Implementation of RAIN-Merging. RAIN-Merging is a gradient-free model merging method that integrates instruction-following capability from an instruction-tuned model (ITM) into a large reasoning model (LRM), while preserving the LRM's structured thinking format (<think> / response segments) and reasoning quality.

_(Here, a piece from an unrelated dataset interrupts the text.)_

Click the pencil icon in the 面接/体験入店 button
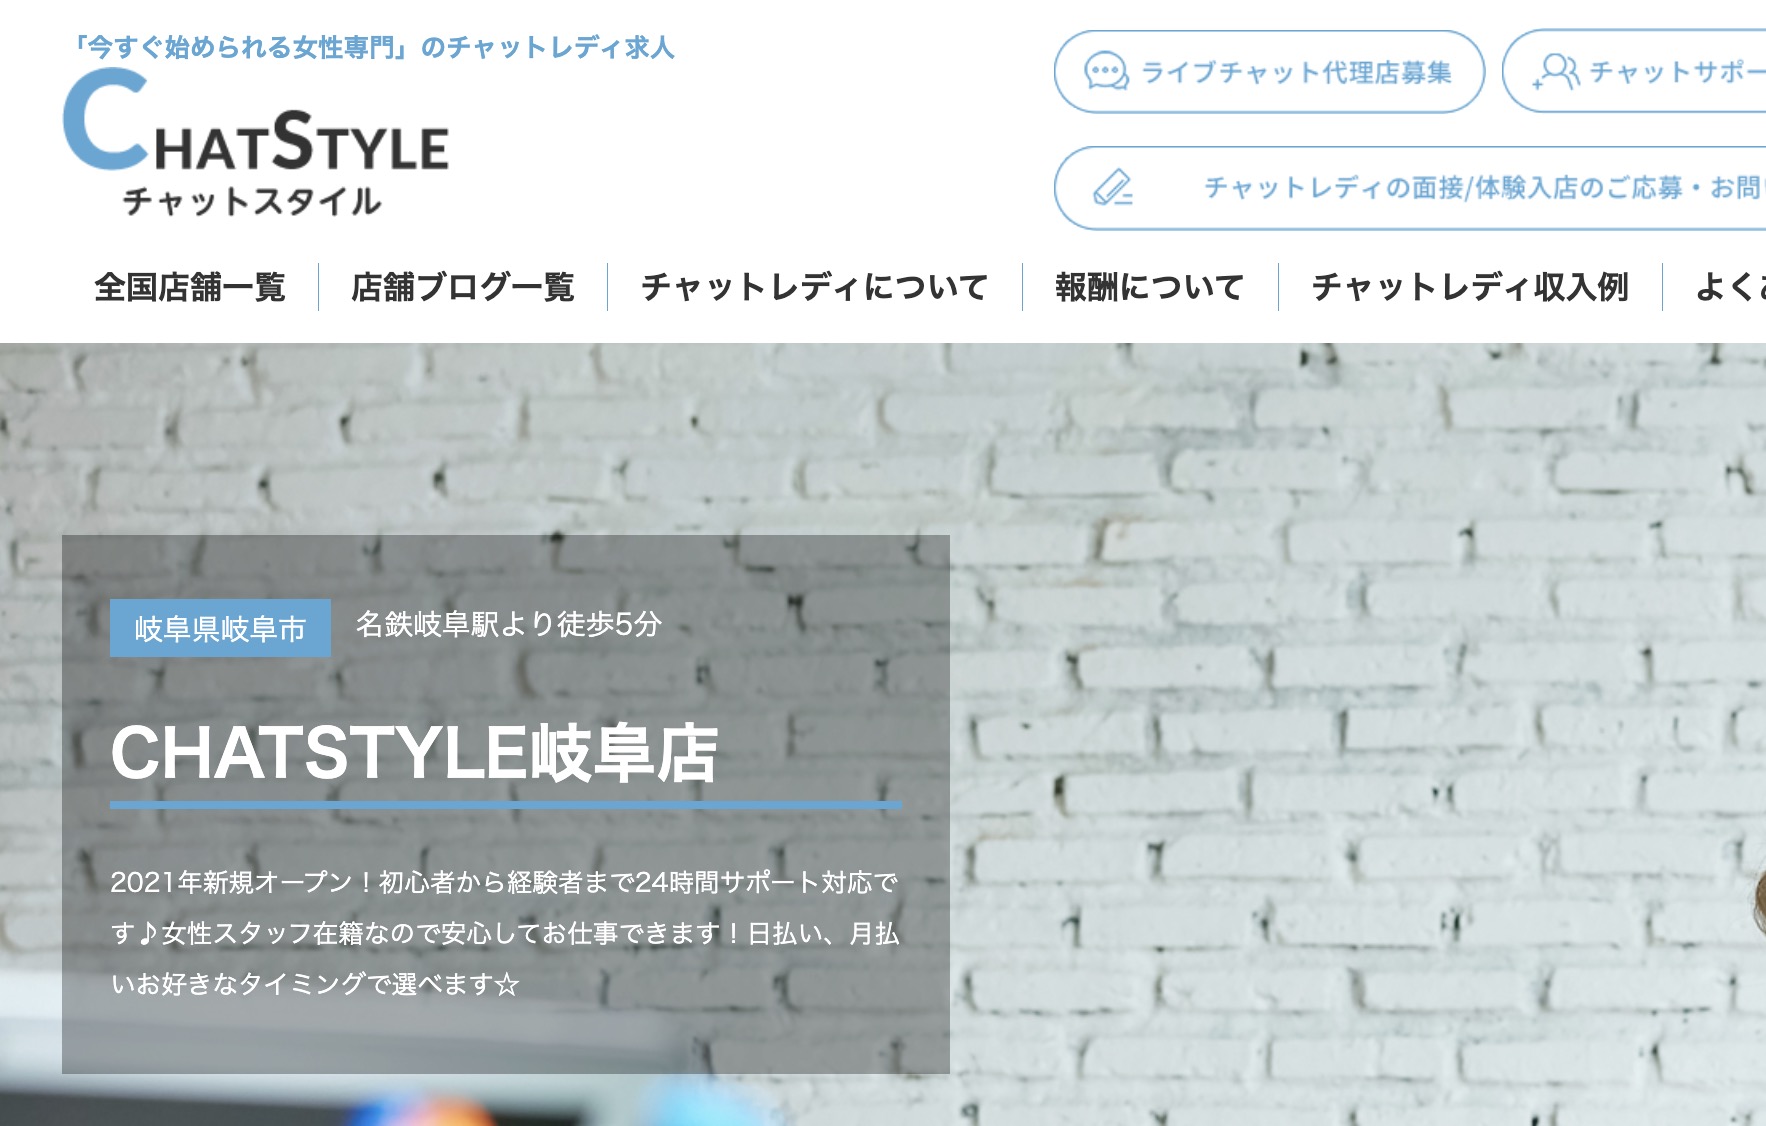The height and width of the screenshot is (1126, 1766). (1112, 187)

The method requires only small calibration sets and no gradient computation.

Overview of RAIN-Merging

The two core stages of RAIN-Merging are:

Reasoning-aware Null-space Projection — projects the ITM task vector onto the null space of forward features at thinking special tokens, so the LRM's structured reasoning mechanism is left intact.
Instruction-attention Guided Merging Coefficients — estimates per-module merging coefficients that amplify instruction-relevant components and suppress leakage into the reasoning region, using a small instruction calibration set.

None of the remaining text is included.